The further back you go, the more liberal the rules around drinking.
Another star, Grahame Thorne, says: "Fred Allen [the coach] was adamant, if you had a beer on Friday night before a club or rep game, why change it - everything in moderation."
Thorne well remembers there wasn't much drinking on his first All Black tour of the United Kingdom in 1967 because the team was travelling all the time.
It was a much different scenario on the tour of South Africa three years later.
"We were able to [drink] because of the length of the tour - three months. In South Africa, on occasion, we gave it a real nudge."
But he says alcohol wasn't the main vice on tour.
"I was very young and more interested in chasing skirt than having a few beers."
Thorne has little sympathy for the attention Jane has received since the Herald on Sunday revealed his drinking indiscretion.
"It's a different game and different pressures, but there's no excuse before a quarter-final to go out on the drink. I think it was just stupid."
With science much more advanced, the experts know exactly the effect alcohol can have. Massey University Associate-Professor Steve Stannard says the Jane/Dagg drinking would have affected their ability to recover from prior training sessions; and put them at risk.
"It's madness to go out on some sort of drinking binge in the middle of a World Cup," Stannard says.
"I know the NZRU tries hard to prevent these things occurring. Ultimately the players are adults and decide whether to listen."
A number of studies he's been involved with over the past five years show drinking even a moderate amount of alcohol undermines the recovery process of muscles.
Alcohol Advisory Council chief executive Gerard Vaughan says it's hard to separate alcohol from sport in New Zealand, with many people drinking at sports clubs after a grassroots match.

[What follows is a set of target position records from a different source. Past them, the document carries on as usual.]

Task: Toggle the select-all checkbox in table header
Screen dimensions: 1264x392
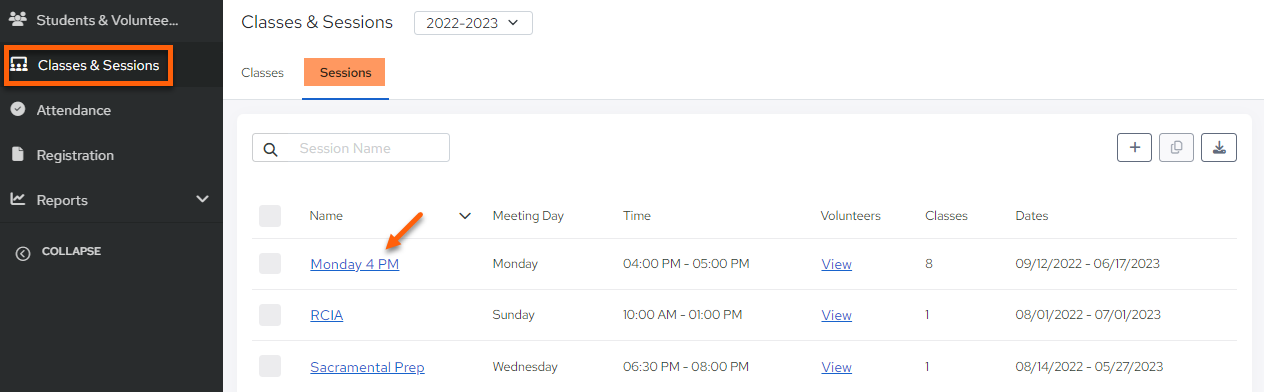Action: (270, 216)
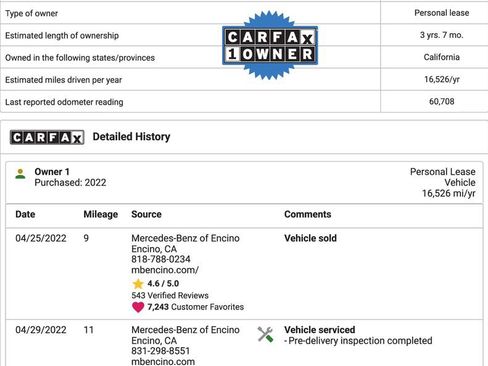488x366 pixels.
Task: Click the Date column header
Action: click(25, 214)
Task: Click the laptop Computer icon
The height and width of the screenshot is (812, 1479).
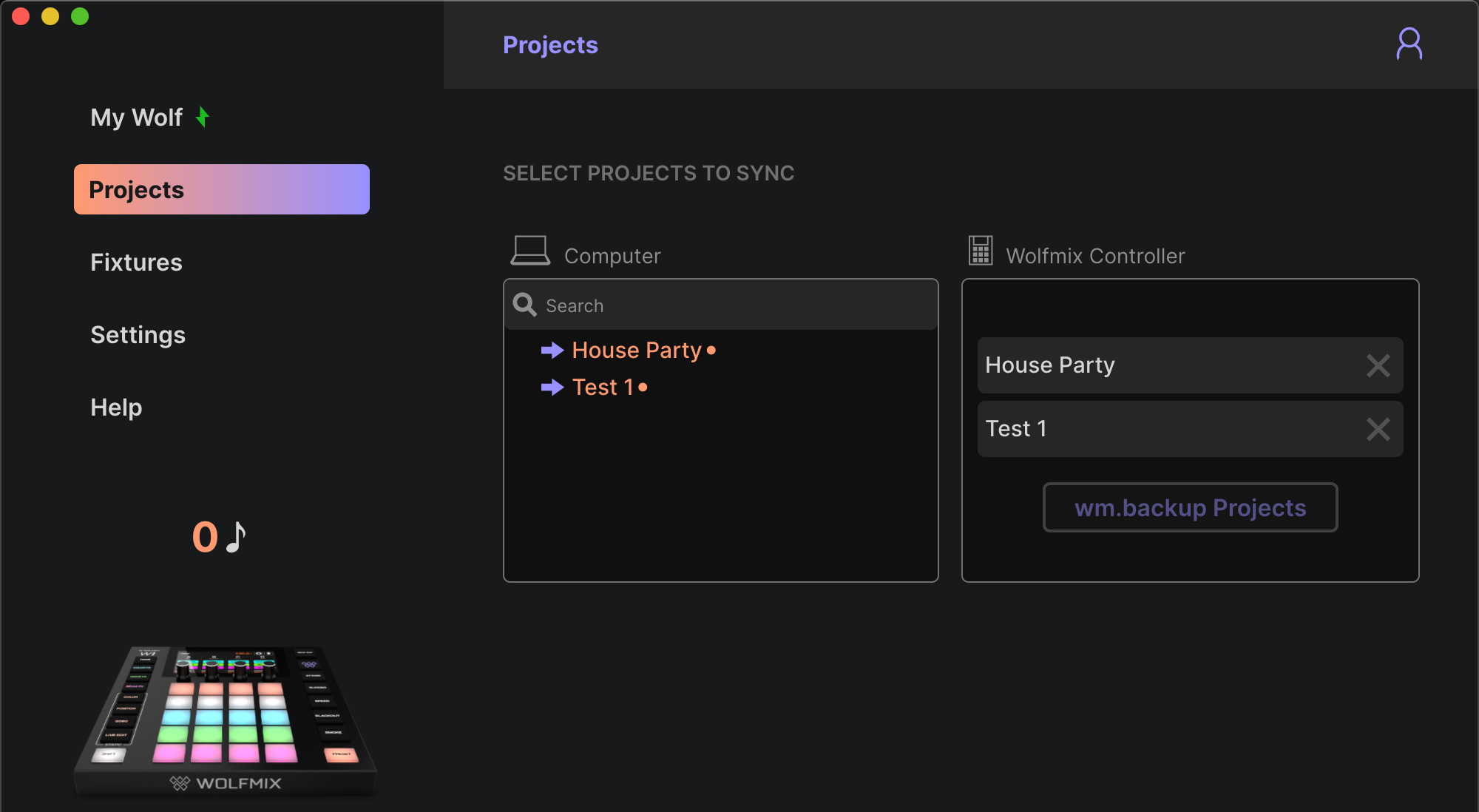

He says high-profile sports people who have a problem with alcohol need to realise drinking to excess is not what the public expects of them.
Certainly the All Blacks of tomorrow are having that drilled into them.
Mt Albert Grammar headmaster Dale Burden says the way young rugby players view alcohol has changed since he played sport 30 years ago.
"It's quite interesting that sort of [drinking] culture doesn't seem to be around at all. When I was at school the 1st XV used to have a party every Saturday night."
Drinking during school events is banned no matter how old the student is, he said.
But Burden says many of the school's 1st XV choose not to drink outside of school for religious reasons, while others are serious about their study and sport.
Wilson, one of the characters of his All Black teams, says there are hundreds of thousands of reasons the players need to be more serious these days. "If the bosses said 'no drinking' I wouldn't have been drinking at all - if someone was paying me that money."